> _Written problem_
In the package metadata, substitute "attrs" for "pydantic" and write out the part that opens with the words containing "Requires-Dist: colorlog (>=6.7.0,<7.0.0)" and closes with "Requires-Dist: sphinx (>=8.0.2,<9.0.0)".

> _Passage to read_
>>

Metadata-Version: 2.1
Name: mrsal
Version: 1.1.3
Summary: Mrsal is a simple to use message broker abstraction on top of RabbitMQ and Pika.
Keywords: message broker,RabbitMQ,Pika,Mrsal
Author: Jon E. Nesvold
Author-email: jnesvold@pm.me
Maintainer: Jon E Nesvold
Maintainer-email: jnesvold@pm.me
Requires-Python: >=3.10,<3.13
Classifier: Programming Language :: Python :: 3
Classifier: Programming Language :: Python :: 3.10
Classifier: Programming Language :: Python :: 3.11
Classifier: Programming Language :: Python :: 3.12
Requires-Dist: aio-pika (>=9.4.3,<10.0.0)
Requires-Dist: colorlog (>=6.7.0,<7.0.0)
Requires-Dist: pika (>=1.3.0,<2.0.0)
Requires-Dist: pydantic (>=2.11.5,<3.0.0)
Requires-Dist: retry (>=0.9.2,<0.10.0)
Requires-Dist: sphinx (>=8.0.2,<9.0.0)
Requires-Dist: tenacity (>=9.0.0,<10.0.0)
Description-Content-Type: text/markdown

# MRSAL AMQP
[![Release](https://img.shields.io/badge/release-1.1.3-blue.svg)](https://pypi.org/project/mrsal/)

<<

> _Given entries_
>>

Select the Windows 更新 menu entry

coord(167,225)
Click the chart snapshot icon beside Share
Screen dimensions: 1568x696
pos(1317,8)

<<

> _Finished answer_
Requires-Dist: colorlog (>=6.7.0,<7.0.0)
Requires-Dist: pika (>=1.3.0,<2.0.0)
Requires-Dist: attrs (>=2.11.5,<3.0.0)
Requires-Dist: retry (>=0.9.2,<0.10.0)
Requires-Dist: sphinx (>=8.0.2,<9.0.0)